Viel einfacher und sinnvoller war es da, ein erklärendes Bild mit abzudrucken. Dies tat Adam Lonitzer, Stadtarzt in Frankfurt, in den späteren Auflagen sei-nes «Kräuterbuchs». Dieses Sammelsurium von Wissenswertem und Kuriosem aus unterschiedlichen Naturbüchern erschien zwischen 1557 und 1783 in 27 Auflagen, was wohl vor allem der geschickten Verheiratung Lonitzers mit der Tochter des Verlegers Christian Egenolff zu verdanken war.
Zu sehen ist ein Indianer mit einem Trichter, der aus einem Palmblatt gedreht wurde. Die getrockneten Blätter der Heilpflanze, die sich im Trichter befinden, sind bereits angezündet und entwickeln eine heftige Dampfwolke. Hält man sich den Trichter an den Mund und saugt, gelangt der Dampf in die Lungen, wo er seine Heilkraft entfalten kann.
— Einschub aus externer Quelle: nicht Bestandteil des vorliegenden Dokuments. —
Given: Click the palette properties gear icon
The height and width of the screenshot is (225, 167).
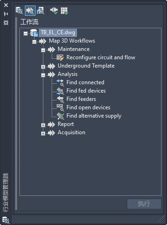Looking at the screenshot, I should 6,23.
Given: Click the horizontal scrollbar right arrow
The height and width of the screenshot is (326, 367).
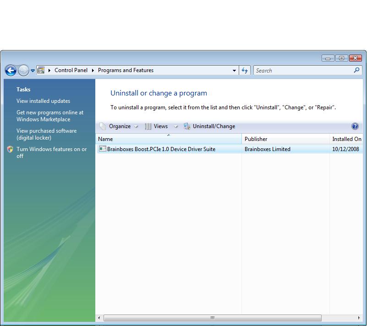Looking at the screenshot, I should pyautogui.click(x=360, y=317).
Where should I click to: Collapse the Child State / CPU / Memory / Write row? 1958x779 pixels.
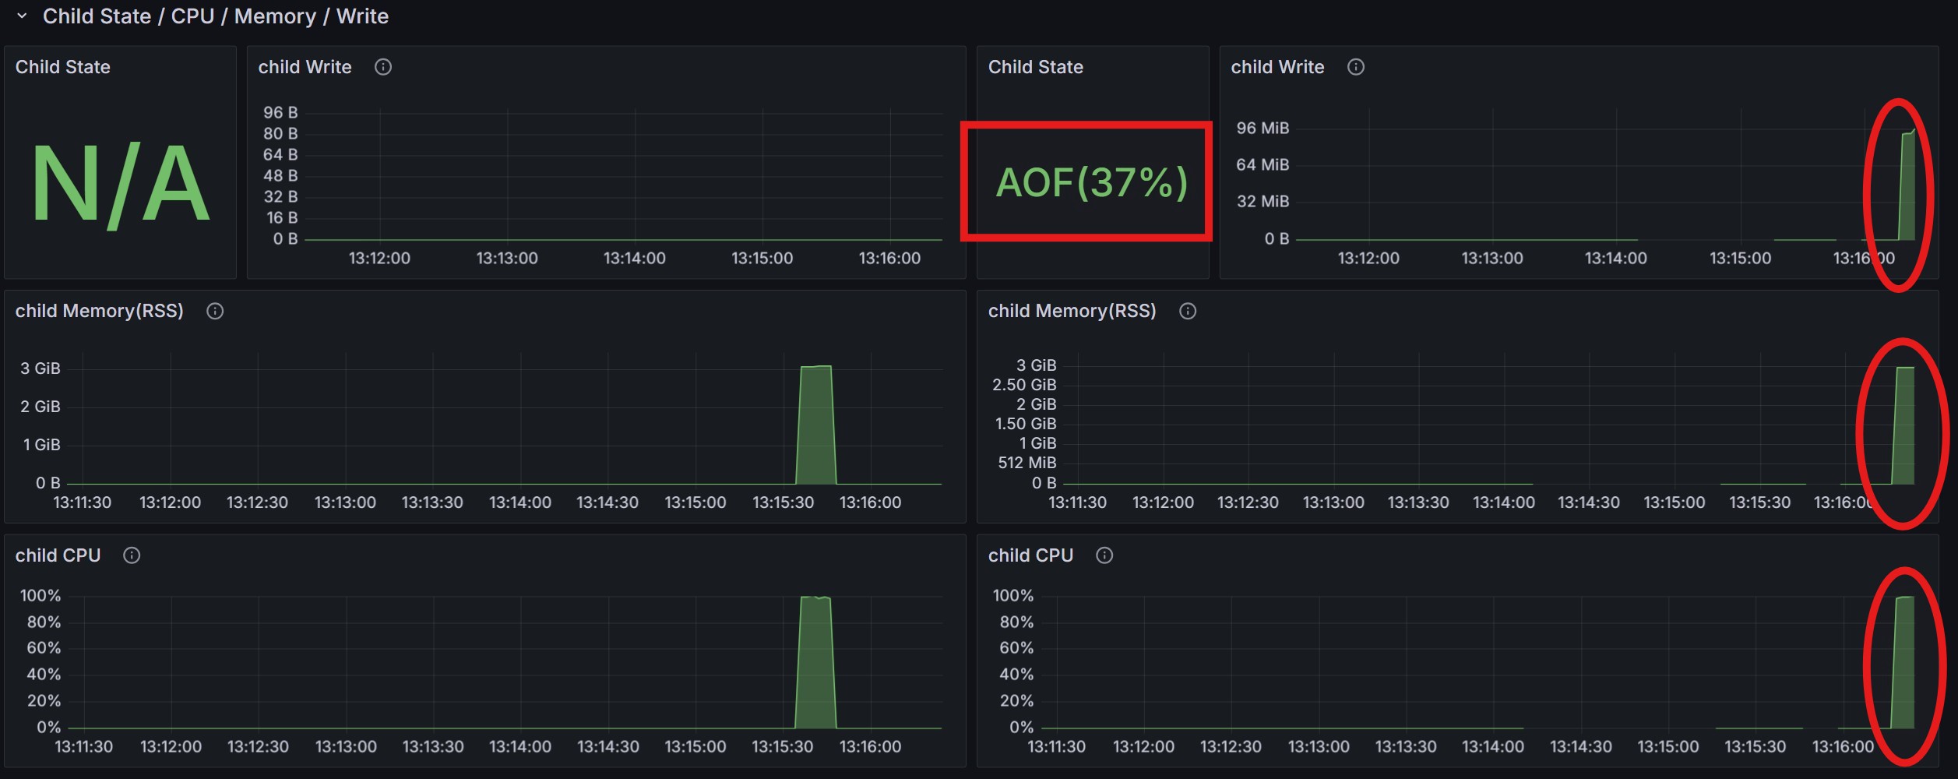(22, 16)

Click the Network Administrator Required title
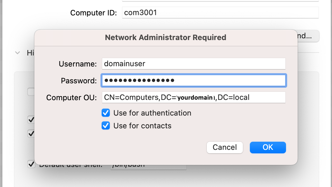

Worum handelte es sich beim Heiligen Wundkraut? Die Pflanze sei in Frankreich nach dem portugiesischen Gesandten Nicotio benannt worden, und die Spanier hätten dem Wunderkraut den Namen Tabaco gegeben, berichtet Lonitzer. Richtig, das einstige Heilmittel gegen Lungenleiden ist nichts anderes als die Tabakpflanze, die heute als schädliches Lungengift gilt.